┏━━

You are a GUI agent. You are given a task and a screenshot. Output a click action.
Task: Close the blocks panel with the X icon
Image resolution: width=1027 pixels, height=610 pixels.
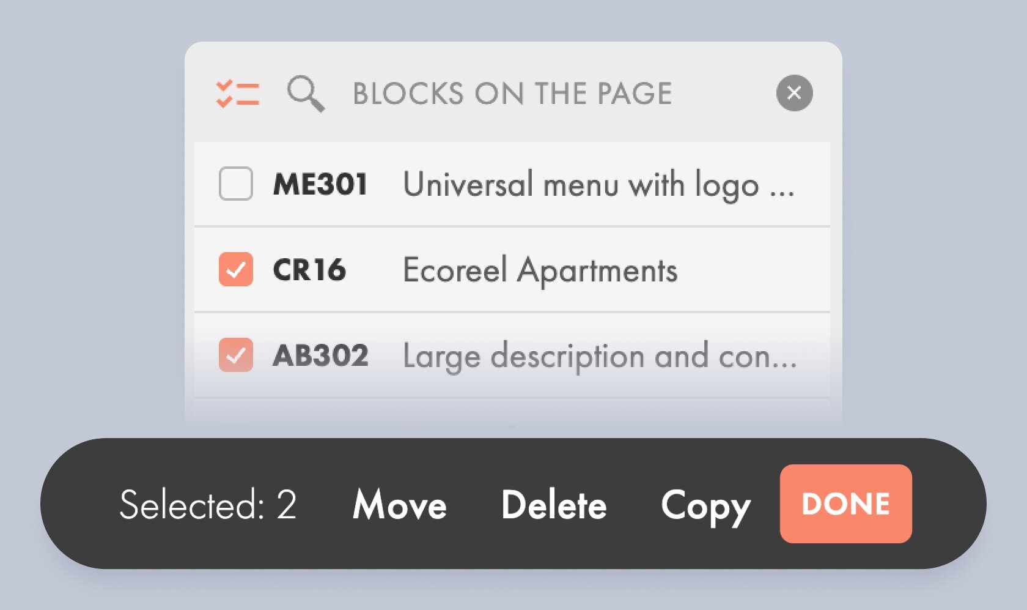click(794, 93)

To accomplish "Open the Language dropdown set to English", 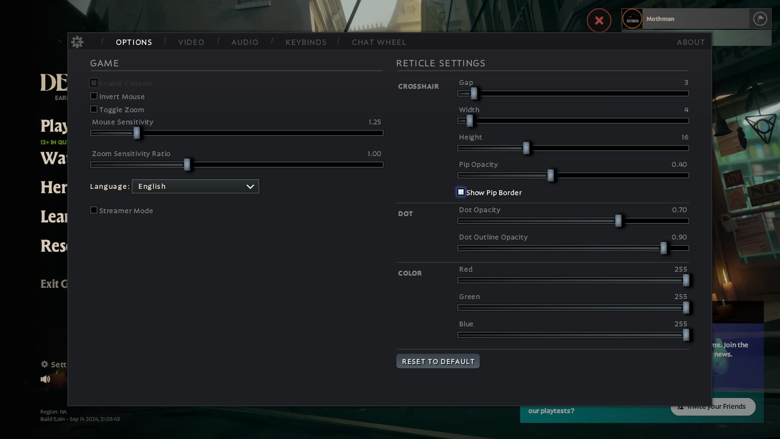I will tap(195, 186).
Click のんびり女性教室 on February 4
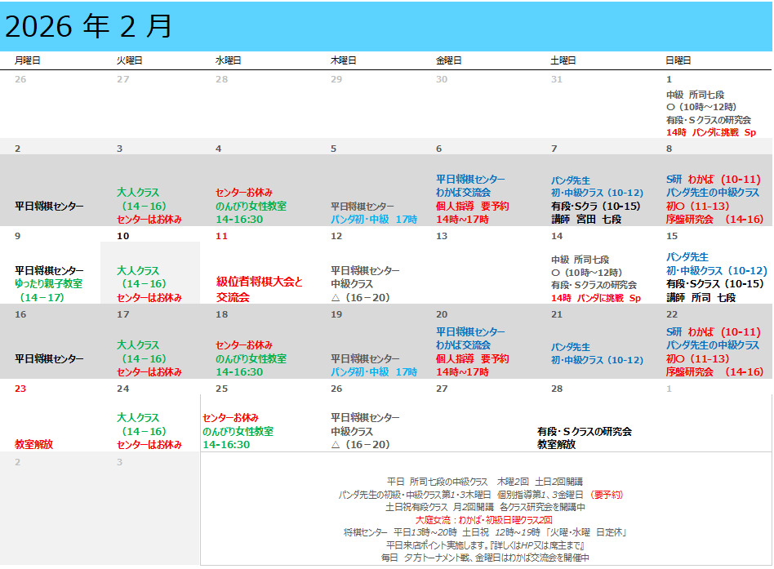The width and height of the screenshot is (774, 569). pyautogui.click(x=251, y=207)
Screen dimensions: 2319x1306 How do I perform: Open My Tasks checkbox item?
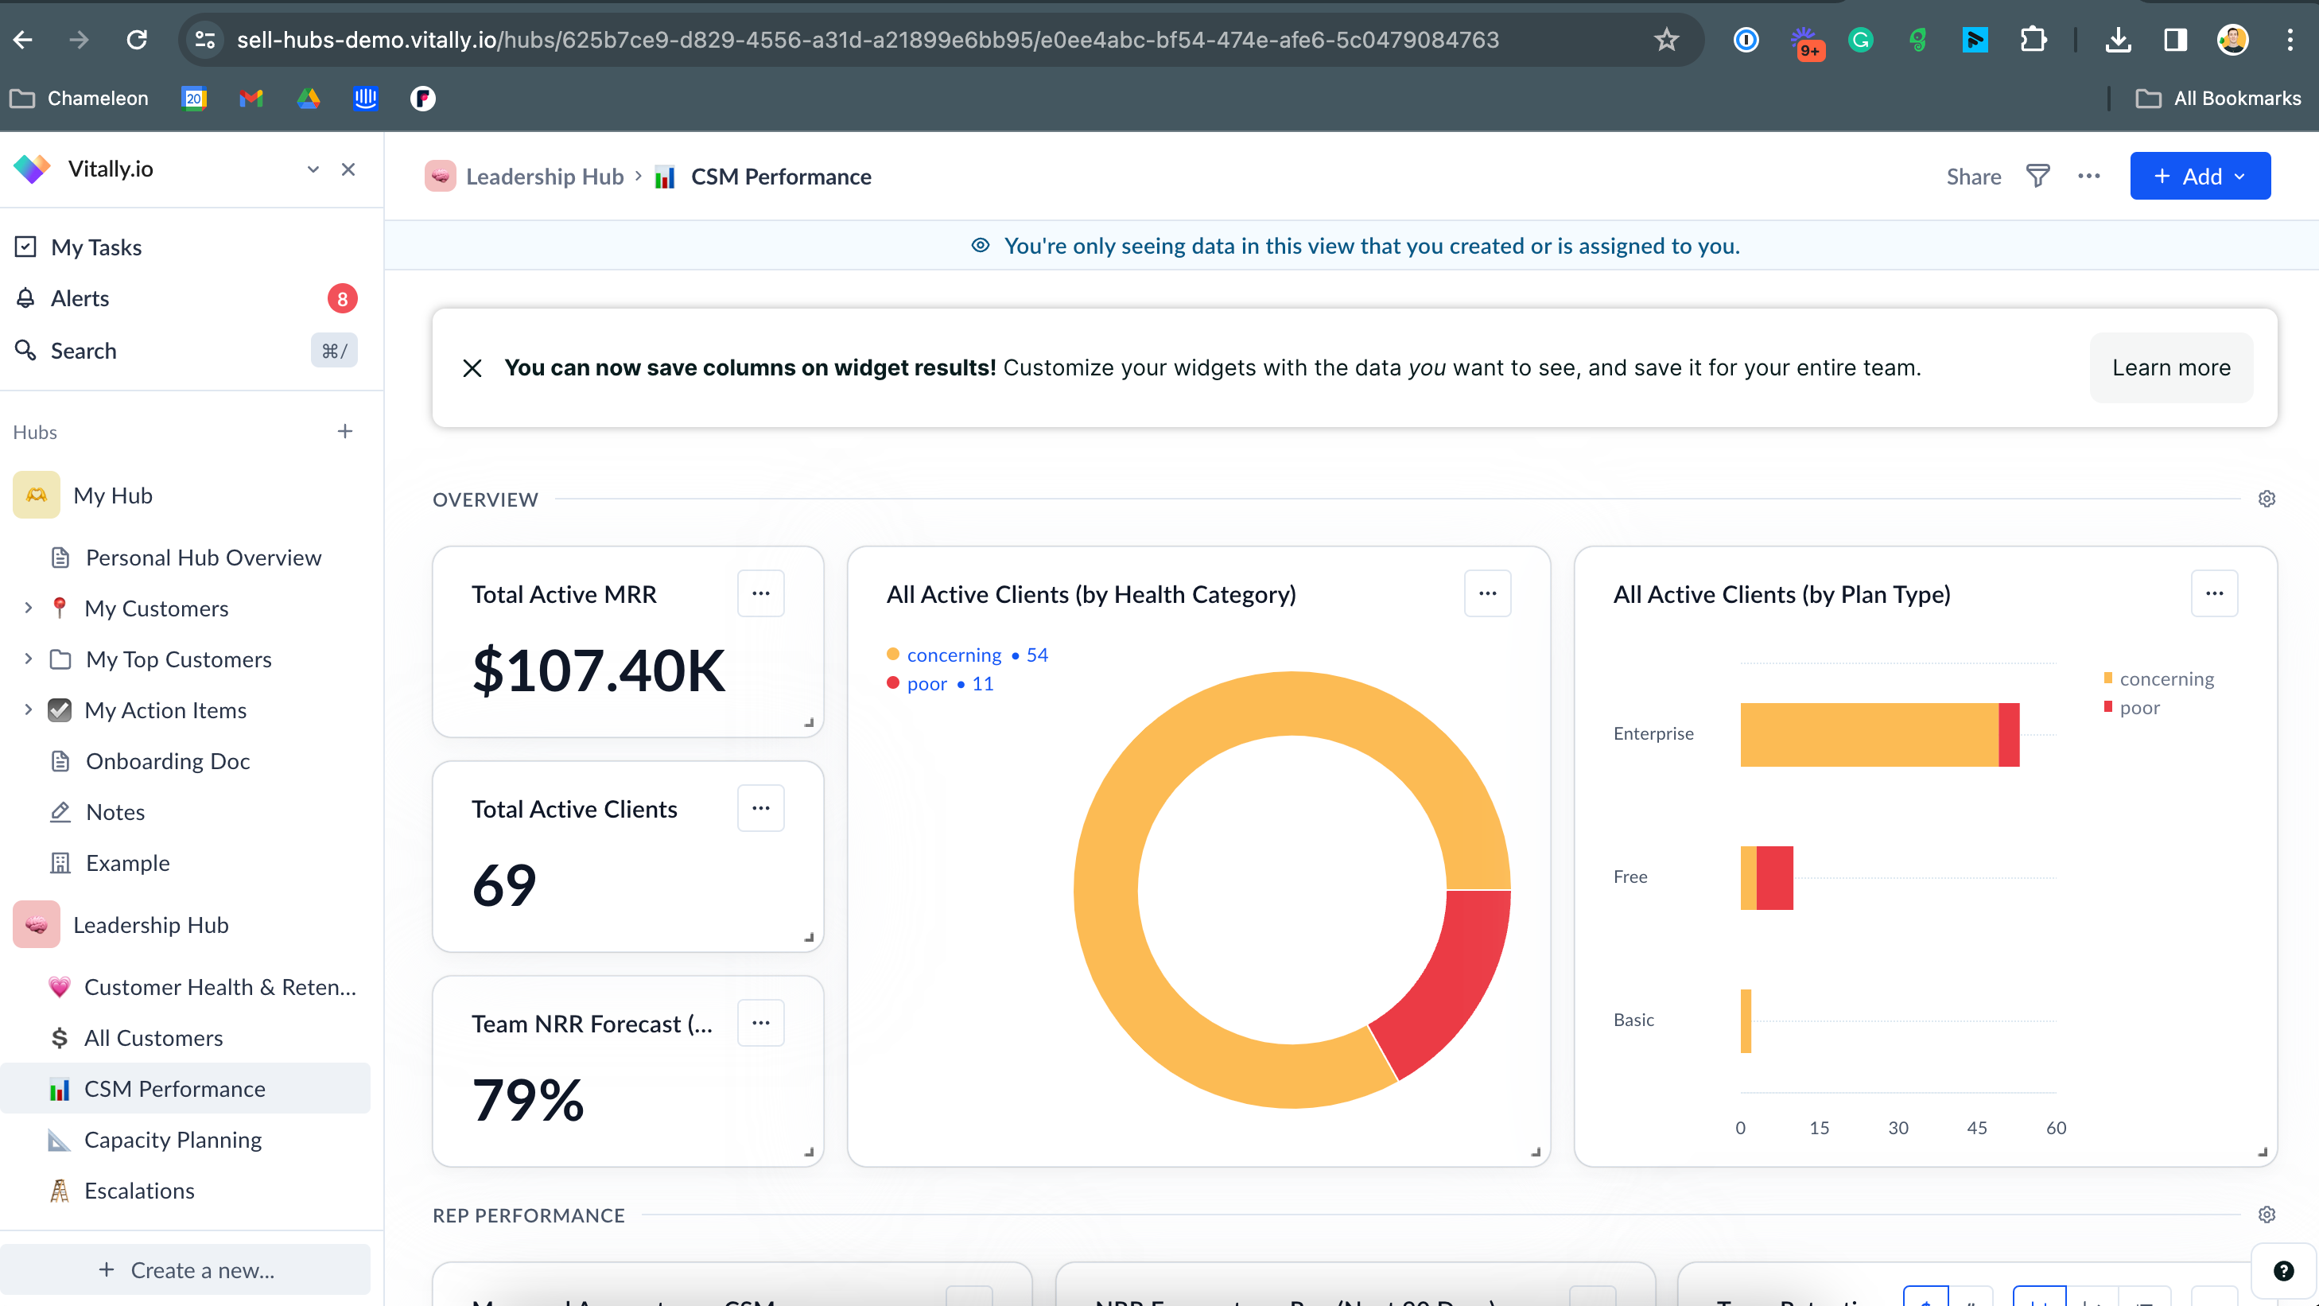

┗━━
┏━━

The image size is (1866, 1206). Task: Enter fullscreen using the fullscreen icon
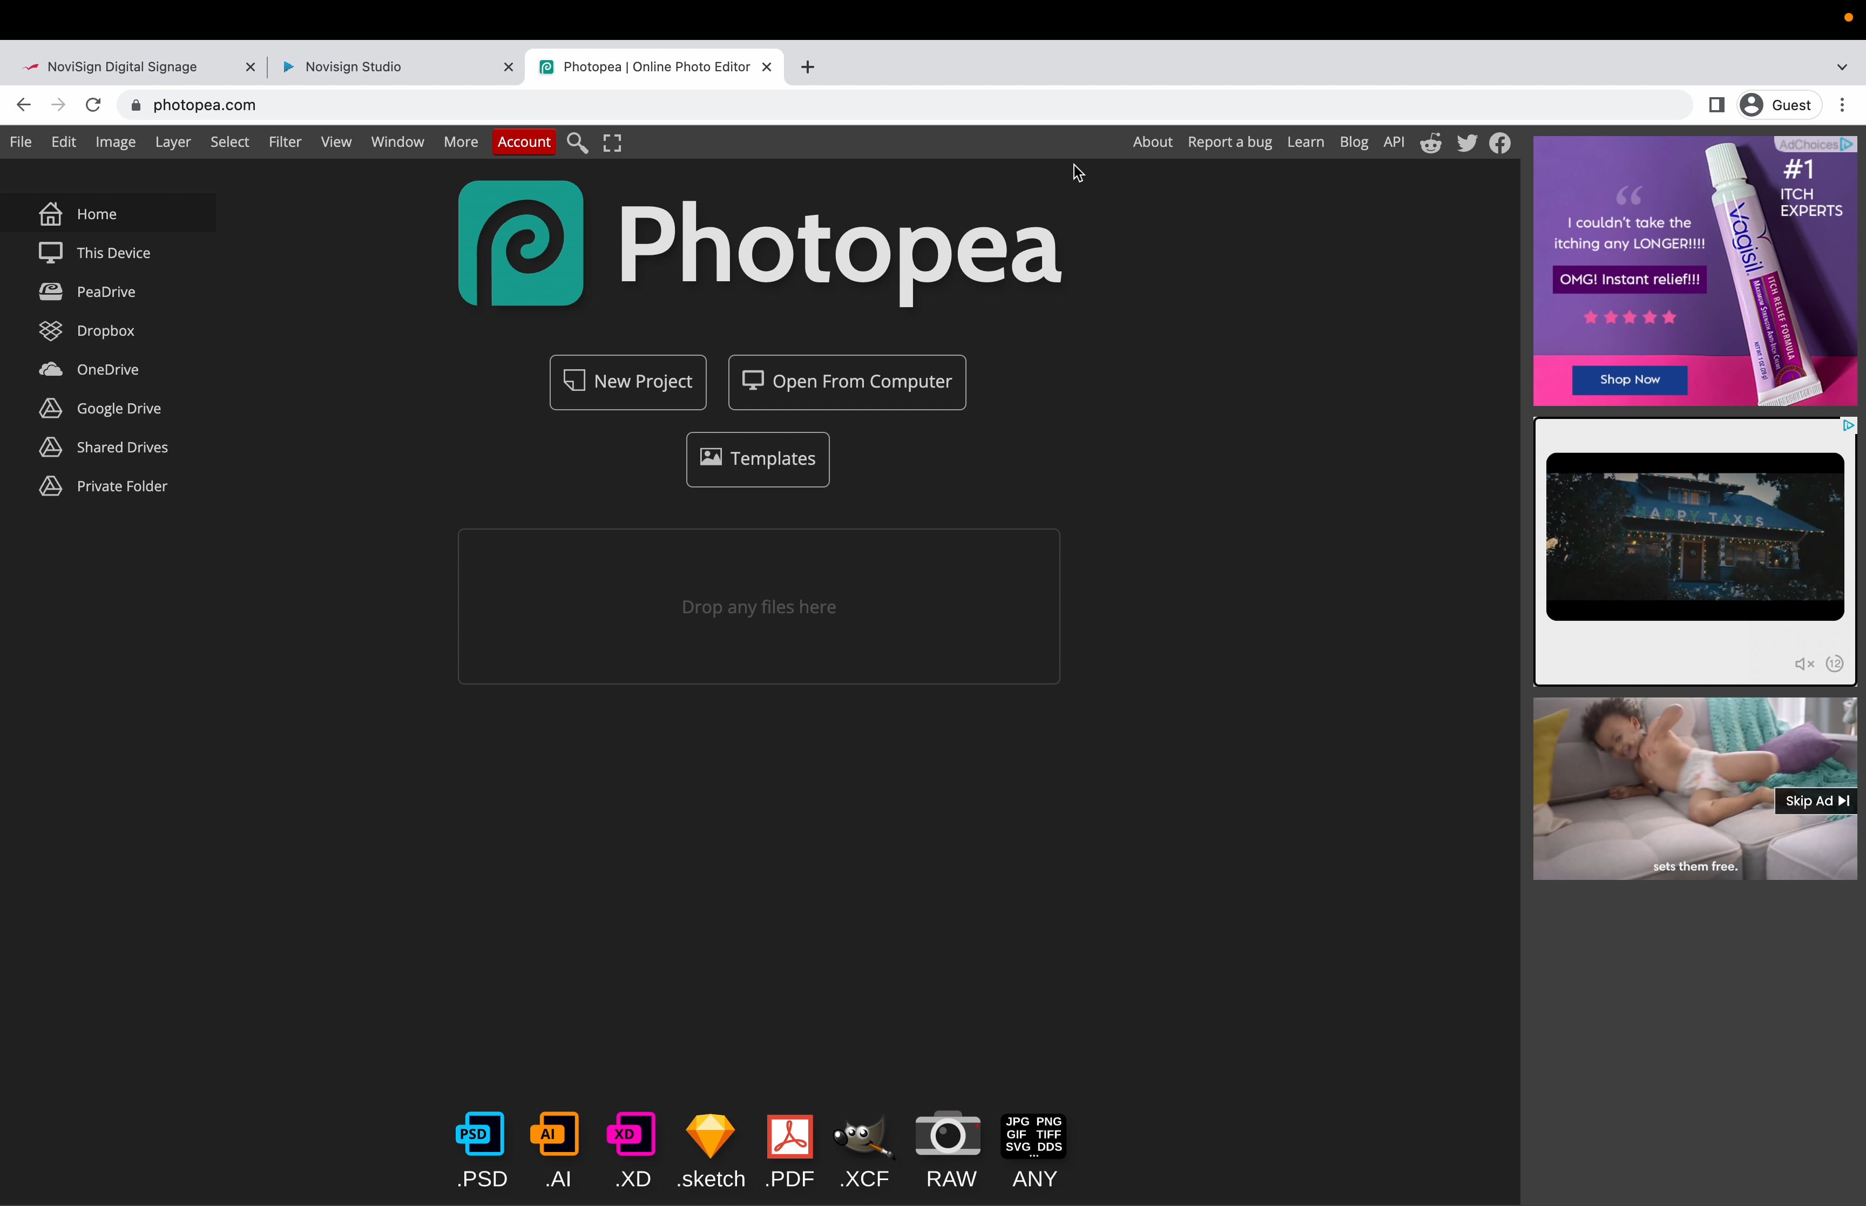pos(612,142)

┗━━

→ **Exercise brief**: Switch "fullscreen" to "full screen" in everything from the line containing "The image size" down to the line containing "pos(612,142)", and return only those lines with all else unchanged. Leave the pictures out.

→ **Finished exercise**:
The image size is (1866, 1206). Task: Enter full screen using the full screen icon
pos(612,142)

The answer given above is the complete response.